Recommended by David Hansen

  • Abridged Theatre History For People Who Have A Cursory Interest* | *(please note we have not verified these facts)
    6 Aug. 2021
    Any play that includes “Danse macabre” is a play that gets me, and this play gets me. A brief discussion on the transitive nature of staged drama by two civilians who try kinda hard to understand that, and I recommend it.
  • "Freakin' Ow"
    5 May. 2021
    I feel this. I’m feeling it right now. Thumbs up.
  • Should Old Acquaintance Be Forgot?
    5 May. 2021
    The best dialogue naturally winds it’s way from an impossible first encounter through to a common understanding. This brief piece is a nice reminder of the potential for that understand, when people listen. There’s hope fir us all!
  • Corrections
    4 May. 2021
    This was painful, and true. My infant son was injured under my care (he’s 16 now, I was teaching him to drive tonight) so I felt the devastating pain of the loss at the center of this piece. It’s a devastating but delicate two-hander about regret and the need to carry forward, and I strongly recommend it.
  • CRACKED
    30 Apr. 2021
    In this short play, this six page monologue, Suilebhan presents a lyric and gentle rumination on the nature of existence, bundled into a small, delicate spheroid. A provocative, promised “demonstration” takes the shape of a sermon, through which the egg represents all things, and no thing. It’s a gorgeous piece of surprising depth, and I highly recommend it.
  • Alien Motel 29: The Secret Outtakes of the Ebony Lady Macbeth
    29 Apr. 2021
    Alexander’s script takes its inspiration from “the Scottish play” reinterpreting it as a cross-generational Afrofuturist fever dream, in which Top Dollar and Lady Lava aspire to dominance in a poetic fantasy replete with vengeful ghosts, mysterious strangers and sex robots. It's a trip, it's got a funky beat, and I can bug out to it. Highly recommended!
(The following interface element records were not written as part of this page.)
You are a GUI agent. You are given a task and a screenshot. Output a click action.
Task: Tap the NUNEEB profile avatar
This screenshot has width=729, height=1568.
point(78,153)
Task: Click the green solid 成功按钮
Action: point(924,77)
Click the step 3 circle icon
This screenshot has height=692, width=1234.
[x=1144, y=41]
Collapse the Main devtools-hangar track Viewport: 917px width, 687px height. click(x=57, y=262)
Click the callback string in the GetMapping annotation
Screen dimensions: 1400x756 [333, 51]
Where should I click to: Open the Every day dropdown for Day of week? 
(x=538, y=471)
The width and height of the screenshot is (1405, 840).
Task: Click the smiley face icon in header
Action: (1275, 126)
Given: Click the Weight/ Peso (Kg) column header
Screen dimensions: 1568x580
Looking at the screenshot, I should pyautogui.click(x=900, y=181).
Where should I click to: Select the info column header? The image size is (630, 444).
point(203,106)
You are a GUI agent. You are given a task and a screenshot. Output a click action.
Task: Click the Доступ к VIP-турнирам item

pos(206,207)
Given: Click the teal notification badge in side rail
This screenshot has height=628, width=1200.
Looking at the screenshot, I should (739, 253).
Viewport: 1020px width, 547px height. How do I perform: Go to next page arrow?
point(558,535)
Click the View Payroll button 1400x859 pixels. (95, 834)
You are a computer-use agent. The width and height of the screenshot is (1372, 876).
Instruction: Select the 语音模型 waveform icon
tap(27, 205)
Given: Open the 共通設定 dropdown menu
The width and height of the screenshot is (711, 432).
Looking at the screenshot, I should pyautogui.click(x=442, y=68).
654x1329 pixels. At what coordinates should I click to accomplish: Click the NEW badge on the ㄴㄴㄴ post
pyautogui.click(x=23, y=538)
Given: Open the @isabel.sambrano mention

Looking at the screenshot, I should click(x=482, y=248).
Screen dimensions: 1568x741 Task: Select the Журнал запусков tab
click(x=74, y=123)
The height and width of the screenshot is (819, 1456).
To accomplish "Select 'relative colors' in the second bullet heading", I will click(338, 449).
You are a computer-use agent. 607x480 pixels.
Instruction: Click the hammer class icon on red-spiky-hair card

  • Fremont Junior High Is NOT Doing Oklahoma!
    29 Apr. 2021
    (A) Do we produce a problematic yet popular American musical featuring a diverse cast, which may serve to undermine the worser aspects of the work and provide visibility and advantage to BIPOC these performers or (B) create a new, so-called divised play reflecting Gen Z anxiety and concerns which may not actually be good and no one’s going to want to see but at least it’s not fucking Oklahoma? This play is so funny, even Thomson’s stage directions are hilarious. Highly recommended!
  • What Was Lost
    28 Apr. 2021
    McCasland has created a creation myth, about the original production of "The Glass Menagerie", centered on its ageing star, Laurette Taylor, who originated the role of Amanda Wingfield. It is a story of recovery, poetic in its own fashion, as Taylor presents at AA meetings, her stories of personal struggle rival that of Tom, the narrator of the play she is starring in. Williams plays his part as an alcoholic philosopher who inspired his mother figure into sobriety, for her own sake, but really for his, you know? It's fascinating, hopeful, and I highly recommend it.
  • Clyt; or, The Bathtub Play
    26 Apr. 2021
    The playwright playful anachronrizes the tale, it is then, but also now, with phones and media and humorous, contemporary turns of phrase. But it’s comic relief, which serves to make the tragedy, the drama bearable, not to send it up. The protagonist endures such grief, the absence of her husband, the murder of one child, the dismissive behavior of her other children. It's gorgeous and funny and upsetting and wonderful. Highly recommended!
  • The Two Kids That Blow Shit Up
    25 Apr. 2021
    Max and Diana were united when their parents began sleeping together, and over the next thirty years they manage their folks and themselves, two souls entwined in a need for trust, for having one person that they can entirely count on. And that’s hard. It’s a very touching, soul-bearing work that jumps back and forth in time, from childhood to middle years, and all points in between, creating a tapestry of love and dependence. It’s worth it to have someone.